A work stoppage would have threatened GM’s momentum in the U.S., which was evident in the $3.1 billion operating profit it posted last week, mostly on sales of trucks and sport-utility vehicles to Americans emboldened by low gasoline prices. Memories linger of negotiations more than a decade ago when generous contracts during the last sales boom — fueled by big sales of profitable SUVs and pickups — were followed by a sales bust. The UAW last struck GM in 2007 for two days before reaching agreement on a four-year contract that included a lower wage for new hires — the Tier 2 workers — to help the automaker through an economic downturn. The UAW made a similar strike threat last week as it negotiated with Fiat Chrysler but the two sides reached an agreement just before the deadline and there was no walkout. Ford squeezed by and GM and Chrysler reorganized in bankruptcy. “They are in a stronger bargaining position to negotiate a better deal with GM and Ford, but I would not expect it to be phenomenally better,” says Marick Masters, head of the Douglas A.

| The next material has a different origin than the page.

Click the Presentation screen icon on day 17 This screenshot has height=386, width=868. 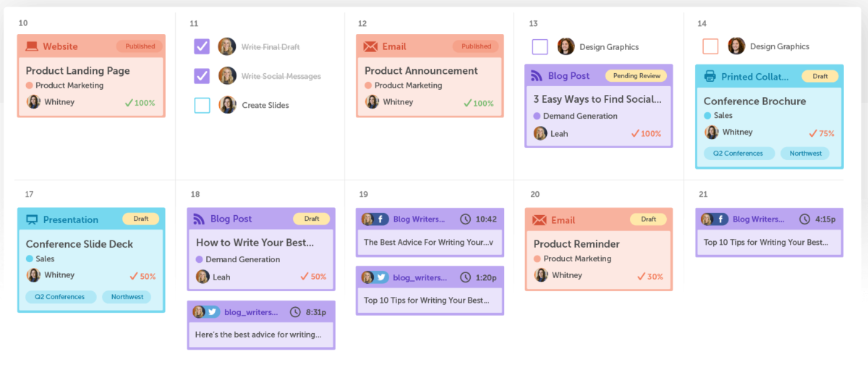click(x=32, y=219)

NEW YORK — New York authorities have arrested a man accused of strangling his mother and keeping her body in a motel room for seven weeks before driving to South Carolina and dumping her remains in an isolated area, police said on Sunday. Closing that gap has been a big goal for the union. “They are three very different situations” when it comes to each of the automakers, says Kristin Dziczek of the Center for Automotive Research. The lower wage was instituted in previous contracts as Detroit automakers complained that their labor costs weren’t competitive with the non-union U.S. factories of Asian and European rivals. GM, which has 52,700 workers represented by the UAW, paid $9,000 a worker last spring, $2,400 more than it was required to pay under the 2011 contract.